Tasks to perform:
- 1) Please say whether each statement agrees with the post about sex and opportunity cost, answering yes or no and quoting the deciding words: (a) The writer is 66 years old. (b) The commentator is still on Eternity Road's blogroll. (c) A longtime reader remarked that the writer no longer writes much about sex.
- 2) Extend the post about sex and opportunity cost, starting right after its final sentence.

Document section:
start
Full disclosure:
- I am 66 years old.
- I wasn’t always 66 years old.
Things change as one ages, including one’s spectrum of priorities. Why, I’ve been told (by someone who should know) that I was once more interested in sex. The vagaries of recollection are such that I find that I must take her word for it.
This came up (as other things seldom do, these days) because of an observation made by a longtime Gentle Reader: “You no longer write about sex much.” And indeed it is so. I wouldn’t have imagined it for a subject on which my Gentle Readers feel there’s a dearth of opinion being expressed, but one does live and learn.
I’m cooking a long essay on another subject just now – watch this space – so I’ll attempt to assuage that correspondent’s interests with a repost. The following essay first appeared at Eternity Road on November 11, 2005. (Yes, that was the eighty-seventh anniversary of Armistice Day. Is that really significant?)
Satisfaction Not Guaranteed
It sometimes happens that, in defending or promoting a position of which your Curmudgeon approves, a commentator will "go overboard" in a big way, slathering all sorts of undeserved contempt on those who differ with him. (Note that word "undeserved," please. Your Curmudgeon has no problem with the distribution of contempt to those who've earned it.) A fresh example of this has just blipped your Curmudgeon's radar.
The commentator of whom your Curmudgeon speaks is relatively popular in the Blogosphere. Owing to his modest gift of wit, he once made Eternity Road's blogroll but, owing to his penchant for the sort of tirade mentioned above, he was dropped from it soon thereafter. Inasmuch as his opinions, shorn of his tendency to decorate them with vilifications and denunciations, are fairly sound, this must be considered unfortunate. However, your Curmudgeon has his priorities, and the promotion of civility and genuine tolerance, particularly among persons of divergent views, ranks high among them.
The subject is, of course, sex.
Has your Curmudgeon set his hook fairly well? Good. Then he can begin his discourse with a little economics.
Every decision one makes consciously involves a selection from among the possibilities open to him at the moment. By corollary, he must also reject any other possibilities that are incompatible with his selection -- that is, other possibilities which his selection would render impossible, or prohibitively costly. This is called "opportunity cost," and it's no less important in one's sexual decision making than in any other venue.
end
Available data:
start
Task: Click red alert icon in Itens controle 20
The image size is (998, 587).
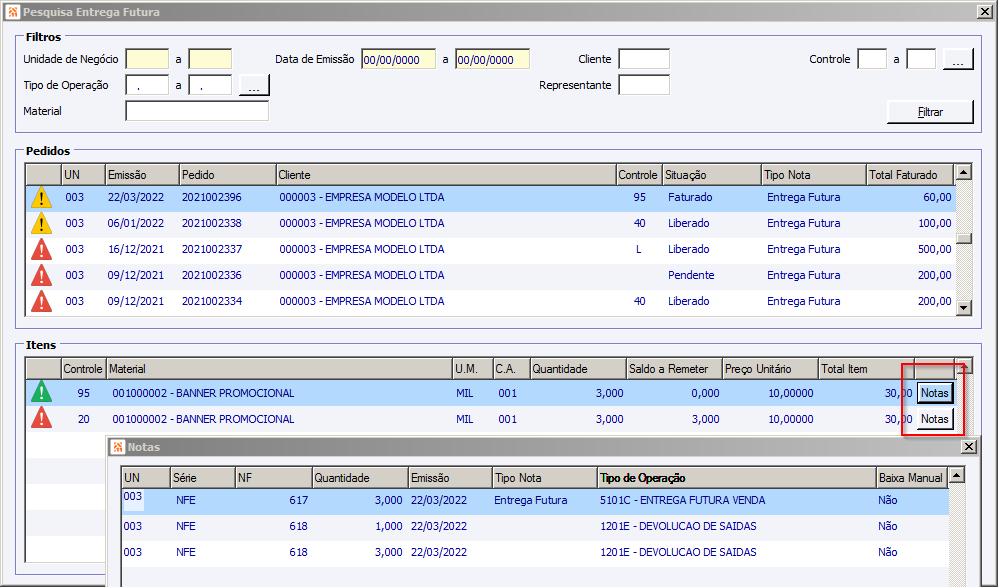Action: pos(42,419)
end
Results of the tasks:
- 1)
(a) Yes: "I am 66 years old."
(b) No: "he was dropped from it soon thereafter."
(c) Yes: "You no longer write about sex much."

- 2)
A crude example would be a man who has his choice of two women as bed partners on a particular evening. Unless the ladies are somewhat kinkier than the norm, selecting either one will deny him the other. Unless he's more of a cad than the average man, he's unlikely to factor that into his choice, but it's no less true for that.
A somewhat more practical example is that of a woman contemplating the surrender of her virginity. This is a one-time-only event; there are many items and appliances one can unscrew, but a woman is not one of them. So if she places some value on her virginity, she must come to terms with the prospect of having it nevermore.
Contemporary American society values virginity much less than that of a century ago, or even half a century. A woman is not widely expected to arrive at her marital bed still a virgin; far less so is a man. But some persons still do resolve to make it to the altar "unscrewed," whether for religious, social, or epidemiological reasons. Your Curmudgeon considers it a wise policy, even though it's one that, as a young man, he wasn't wise enough to follow himself.
But that doesn't change the economic aspects of the decision.
The opportunity cost of maintaining one's virginity until marriage is whatever amount and degree of sexual satisfaction one might have had beforehand. One must believe either that premarital sex is morally wrong, or that the benefits are not worth the costs, to eschew those possibilities. Since valuation is personal, and since there's nothing more personal than one's sexual attitudes, this is not a decision anyone can make for someone else. Nor is it a decision that a nosy parker, whatever his station in life, ought to award himself the privilege of reviewing and critiquing.
One's approvals and disapprovals are one's own affair. However, public censoriousness over something so intimate is massively arrogant and wildly out of place, even when one is speaking in generalities. Nor is it a defense of such behavior to claim that others have been just as censorious about one's own preferences and proclivities. In case there's anyone in the audience who's mislaid his aphorisms, two wrongs don't make a right.
Sexual decisions are among those that involve the largest uncertainties. No matter how good she looks, how seductively she dresses, or how invitingly she talks, satisfaction is emphatically not guaranteed. Indeed, if experience is a reliable guide, in sexual matters appearances are deceiving more often than in more mundane transactions.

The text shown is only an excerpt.